Stored data entries
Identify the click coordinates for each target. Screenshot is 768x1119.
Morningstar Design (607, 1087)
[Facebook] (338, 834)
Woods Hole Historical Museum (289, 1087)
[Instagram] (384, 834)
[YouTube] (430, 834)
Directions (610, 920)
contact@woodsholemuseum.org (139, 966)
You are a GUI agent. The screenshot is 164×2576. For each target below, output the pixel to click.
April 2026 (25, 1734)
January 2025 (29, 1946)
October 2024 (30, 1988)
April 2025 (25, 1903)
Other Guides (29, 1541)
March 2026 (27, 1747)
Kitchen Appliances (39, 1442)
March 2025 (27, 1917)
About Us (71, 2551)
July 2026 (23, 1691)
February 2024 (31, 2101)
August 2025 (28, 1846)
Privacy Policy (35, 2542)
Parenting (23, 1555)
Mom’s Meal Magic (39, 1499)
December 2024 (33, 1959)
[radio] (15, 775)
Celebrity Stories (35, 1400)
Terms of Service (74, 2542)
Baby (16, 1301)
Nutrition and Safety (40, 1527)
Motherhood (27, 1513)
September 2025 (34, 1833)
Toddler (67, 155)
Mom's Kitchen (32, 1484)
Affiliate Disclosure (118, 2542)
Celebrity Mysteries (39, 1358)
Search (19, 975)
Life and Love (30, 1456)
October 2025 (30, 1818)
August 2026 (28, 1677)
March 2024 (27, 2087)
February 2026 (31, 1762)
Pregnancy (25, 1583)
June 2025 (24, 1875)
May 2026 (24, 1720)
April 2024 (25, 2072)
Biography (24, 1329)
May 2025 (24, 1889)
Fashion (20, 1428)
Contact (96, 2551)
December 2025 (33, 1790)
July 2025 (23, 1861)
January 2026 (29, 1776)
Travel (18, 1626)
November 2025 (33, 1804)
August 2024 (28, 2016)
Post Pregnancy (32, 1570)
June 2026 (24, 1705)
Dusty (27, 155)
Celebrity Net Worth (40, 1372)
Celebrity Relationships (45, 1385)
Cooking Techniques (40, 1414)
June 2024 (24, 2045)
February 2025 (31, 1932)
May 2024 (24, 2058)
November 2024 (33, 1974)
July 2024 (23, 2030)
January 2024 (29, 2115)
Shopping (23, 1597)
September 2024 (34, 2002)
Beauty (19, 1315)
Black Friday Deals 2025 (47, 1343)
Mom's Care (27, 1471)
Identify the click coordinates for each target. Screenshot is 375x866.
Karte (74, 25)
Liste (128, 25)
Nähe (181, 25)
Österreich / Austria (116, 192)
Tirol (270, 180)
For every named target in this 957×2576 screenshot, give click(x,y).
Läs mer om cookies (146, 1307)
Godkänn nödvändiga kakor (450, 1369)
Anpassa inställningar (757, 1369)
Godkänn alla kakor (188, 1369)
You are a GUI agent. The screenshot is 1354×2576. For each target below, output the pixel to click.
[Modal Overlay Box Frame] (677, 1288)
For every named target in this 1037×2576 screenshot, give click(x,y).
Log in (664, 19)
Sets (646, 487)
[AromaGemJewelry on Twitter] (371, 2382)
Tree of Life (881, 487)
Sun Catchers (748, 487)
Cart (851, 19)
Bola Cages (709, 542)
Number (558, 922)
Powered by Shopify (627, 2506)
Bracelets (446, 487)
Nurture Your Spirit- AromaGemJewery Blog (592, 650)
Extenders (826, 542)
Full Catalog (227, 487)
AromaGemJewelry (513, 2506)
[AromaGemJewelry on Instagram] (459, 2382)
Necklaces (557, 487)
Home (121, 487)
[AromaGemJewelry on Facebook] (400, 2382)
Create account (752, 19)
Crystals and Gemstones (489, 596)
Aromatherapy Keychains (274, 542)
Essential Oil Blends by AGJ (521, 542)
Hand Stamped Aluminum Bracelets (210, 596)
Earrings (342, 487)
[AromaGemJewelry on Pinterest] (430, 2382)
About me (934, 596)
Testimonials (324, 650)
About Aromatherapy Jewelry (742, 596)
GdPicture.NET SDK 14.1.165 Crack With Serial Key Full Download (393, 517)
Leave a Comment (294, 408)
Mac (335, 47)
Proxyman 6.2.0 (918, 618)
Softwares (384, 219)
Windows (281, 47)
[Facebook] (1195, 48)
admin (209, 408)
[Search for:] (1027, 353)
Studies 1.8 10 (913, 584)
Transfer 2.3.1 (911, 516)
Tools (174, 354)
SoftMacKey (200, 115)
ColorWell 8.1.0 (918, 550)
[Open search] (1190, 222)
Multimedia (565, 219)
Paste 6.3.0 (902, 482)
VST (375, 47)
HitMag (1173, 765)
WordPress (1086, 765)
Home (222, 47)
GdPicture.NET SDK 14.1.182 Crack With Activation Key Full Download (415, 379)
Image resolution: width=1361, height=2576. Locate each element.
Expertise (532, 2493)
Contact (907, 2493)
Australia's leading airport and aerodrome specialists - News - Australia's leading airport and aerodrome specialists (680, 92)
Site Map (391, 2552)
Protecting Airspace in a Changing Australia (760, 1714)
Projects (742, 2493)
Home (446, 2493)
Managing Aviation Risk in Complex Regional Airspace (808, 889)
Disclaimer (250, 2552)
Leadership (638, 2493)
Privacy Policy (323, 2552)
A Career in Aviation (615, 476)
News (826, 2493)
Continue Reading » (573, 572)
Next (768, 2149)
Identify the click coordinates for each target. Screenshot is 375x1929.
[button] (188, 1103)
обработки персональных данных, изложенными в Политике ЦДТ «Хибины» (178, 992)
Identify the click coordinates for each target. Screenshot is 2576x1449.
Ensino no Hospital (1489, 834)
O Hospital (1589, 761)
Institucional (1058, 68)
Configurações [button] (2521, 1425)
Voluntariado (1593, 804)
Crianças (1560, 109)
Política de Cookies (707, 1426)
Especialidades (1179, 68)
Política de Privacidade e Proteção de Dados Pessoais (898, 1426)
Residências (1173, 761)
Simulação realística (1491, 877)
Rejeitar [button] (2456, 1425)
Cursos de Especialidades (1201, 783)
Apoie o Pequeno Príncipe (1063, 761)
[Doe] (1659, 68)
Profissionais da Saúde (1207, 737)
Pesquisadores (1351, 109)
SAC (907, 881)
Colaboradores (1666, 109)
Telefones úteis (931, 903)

### Problem statement
The entries above hold the needed span. Transcribe exactly the lines from the one with "[button] (188, 1103)" to the one with "[Doe] (1659, 68)", both included.

### Output for this exercise
[button] (188, 1103)
обработки персональных данных, изложенными в Политике ЦДТ «Хибины» (178, 992)
Identify the click coordinates for each target. Screenshot is 2576x1449.
Ensino no Hospital (1489, 834)
O Hospital (1589, 761)
Institucional (1058, 68)
Configurações [button] (2521, 1425)
Voluntariado (1593, 804)
Crianças (1560, 109)
Política de Cookies (707, 1426)
Especialidades (1179, 68)
Política de Privacidade e Proteção de Dados Pessoais (898, 1426)
Residências (1173, 761)
Simulação realística (1491, 877)
Rejeitar [button] (2456, 1425)
Cursos de Especialidades (1201, 783)
Apoie o Pequeno Príncipe (1063, 761)
[Doe] (1659, 68)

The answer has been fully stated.